··· Extracted material ···

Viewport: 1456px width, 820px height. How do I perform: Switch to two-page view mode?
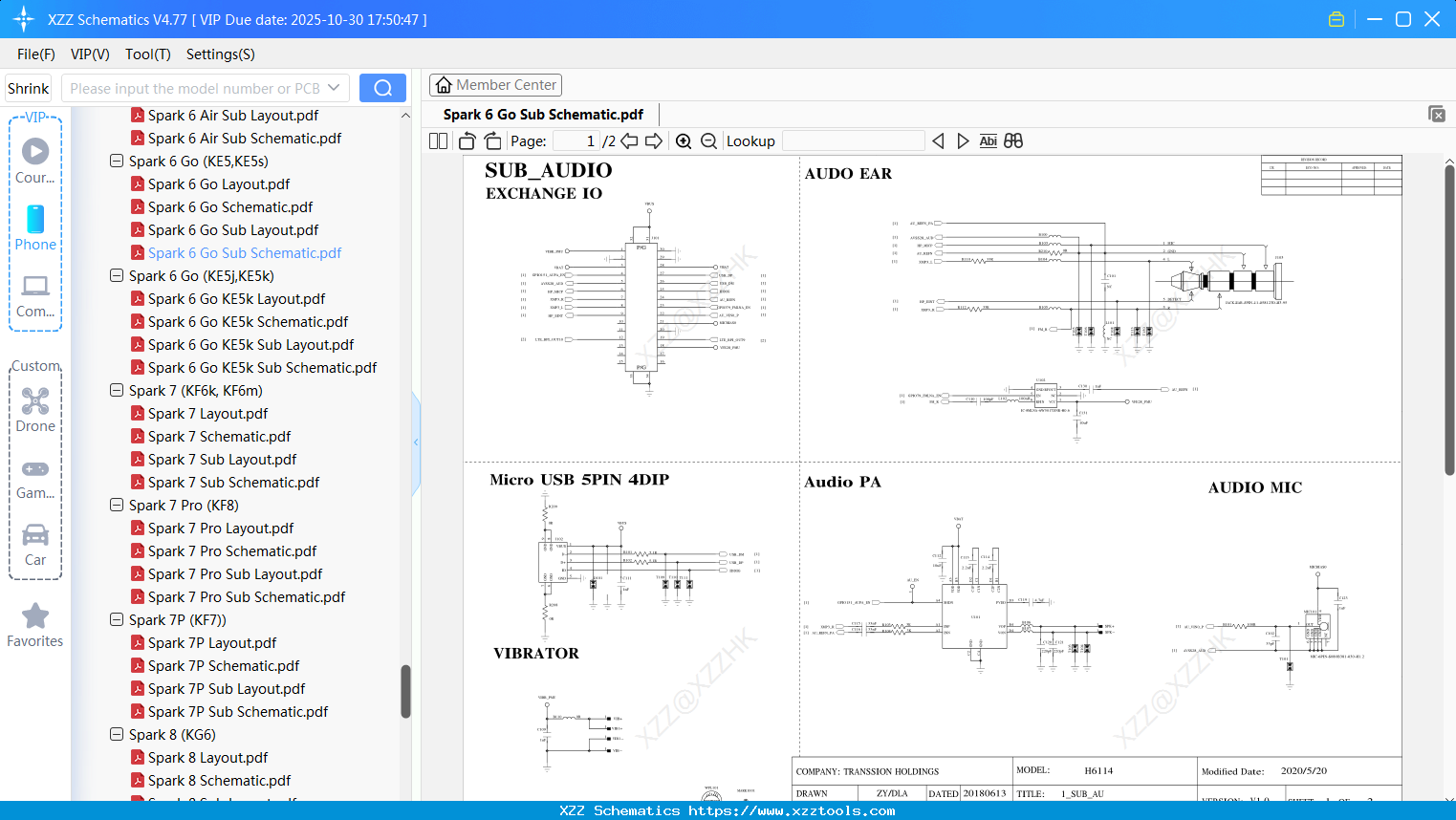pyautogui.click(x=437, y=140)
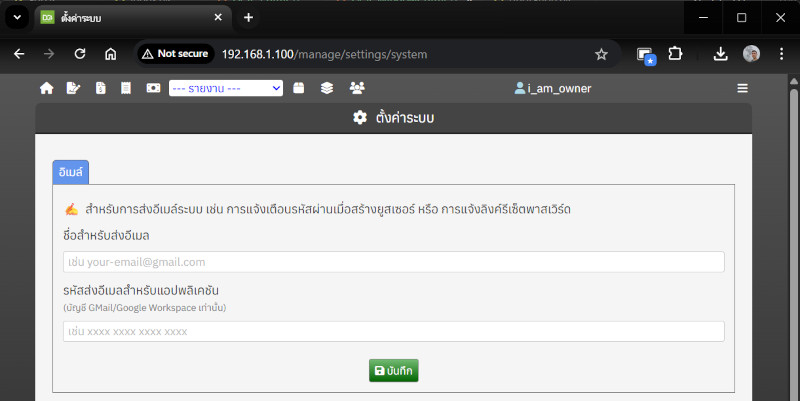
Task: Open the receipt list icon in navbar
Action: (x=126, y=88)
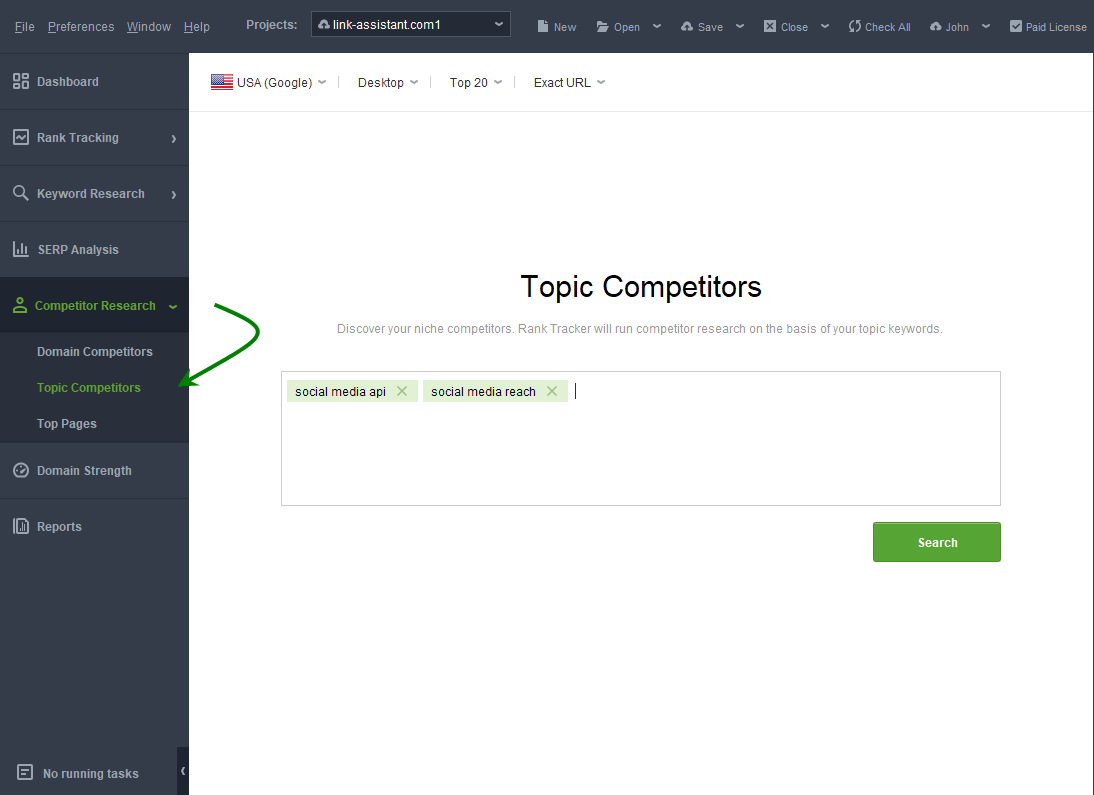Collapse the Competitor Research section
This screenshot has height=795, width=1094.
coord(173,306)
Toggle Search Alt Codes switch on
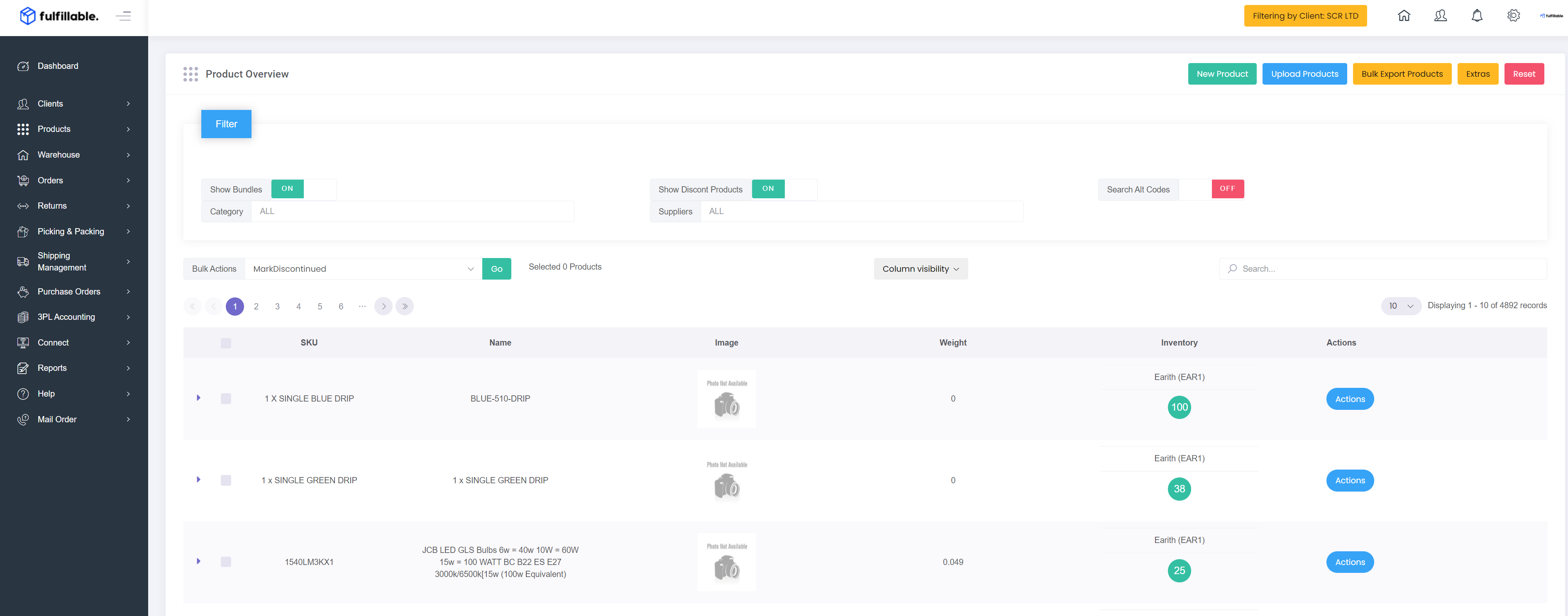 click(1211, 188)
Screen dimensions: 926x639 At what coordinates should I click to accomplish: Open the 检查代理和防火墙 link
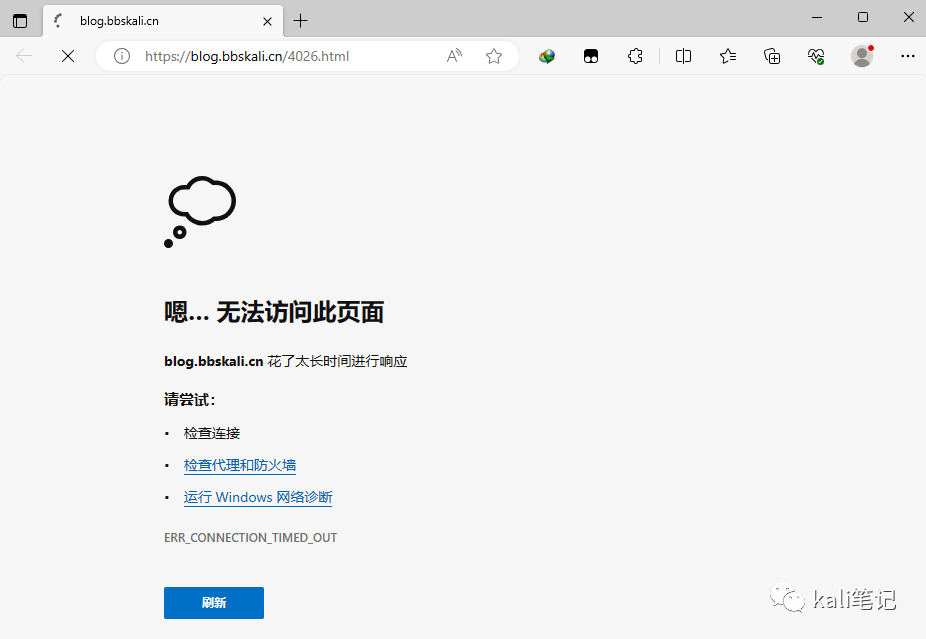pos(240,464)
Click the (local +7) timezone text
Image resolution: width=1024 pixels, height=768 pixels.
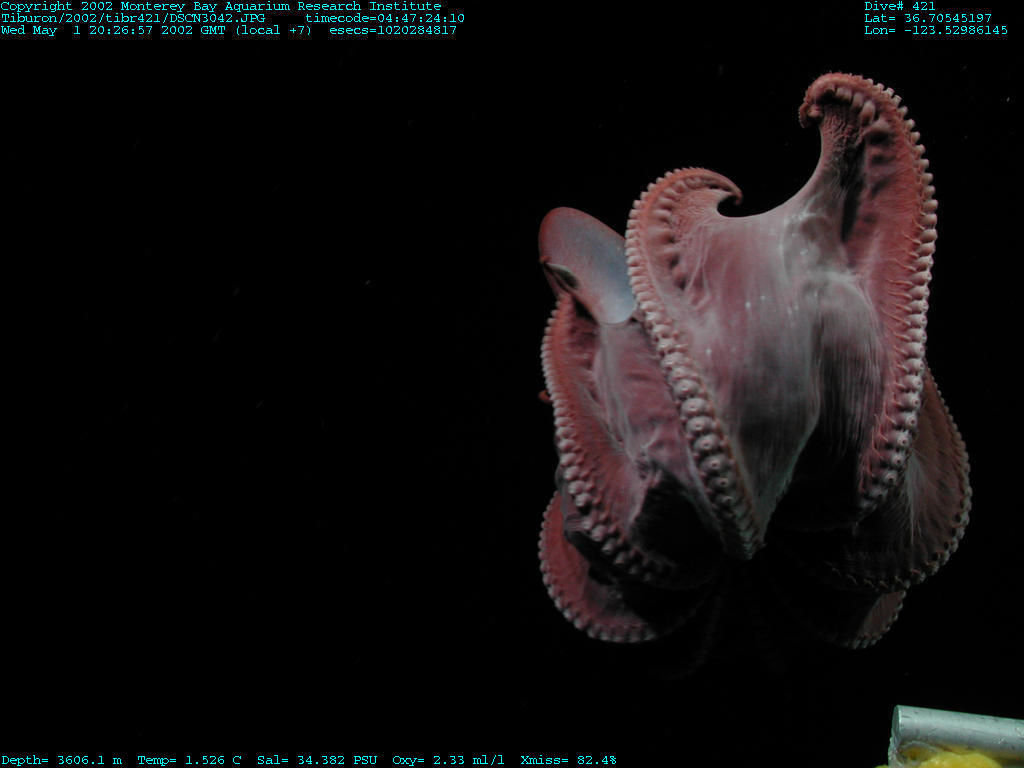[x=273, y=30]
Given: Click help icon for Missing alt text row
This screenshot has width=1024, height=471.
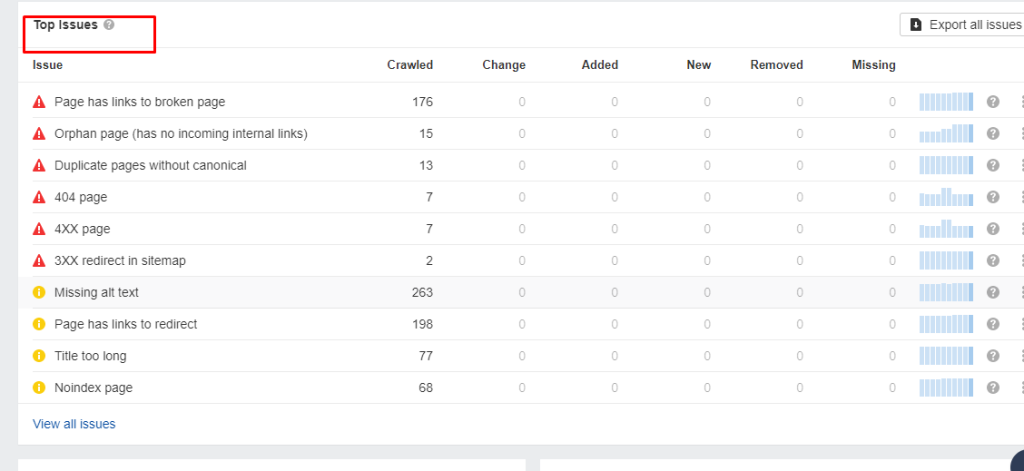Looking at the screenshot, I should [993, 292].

···

> **Exercise instructions**
Wherever an image appears, omit it; copy the rest of the records exactly.

> **Answer for this exercise**
Viewport: 1456px width, 820px height. How do I perform: Switch to two-page view mode?
pyautogui.click(x=437, y=140)
Task: Open the receipt list icon in navbar
Action: (x=126, y=88)
Collapse the Competitor Research section
This screenshot has height=795, width=1094.
coord(173,306)
Toggle Search Alt Codes switch on
 click(1211, 188)
Screen dimensions: 926x639 At what coordinates should I click to accomplish: Open the 检查代理和防火墙 link
pos(240,464)
Click the (local +7) timezone text
Image resolution: width=1024 pixels, height=768 pixels.
[x=273, y=30]
Given: Click help icon for Missing alt text row
This screenshot has width=1024, height=471.
Looking at the screenshot, I should [993, 292].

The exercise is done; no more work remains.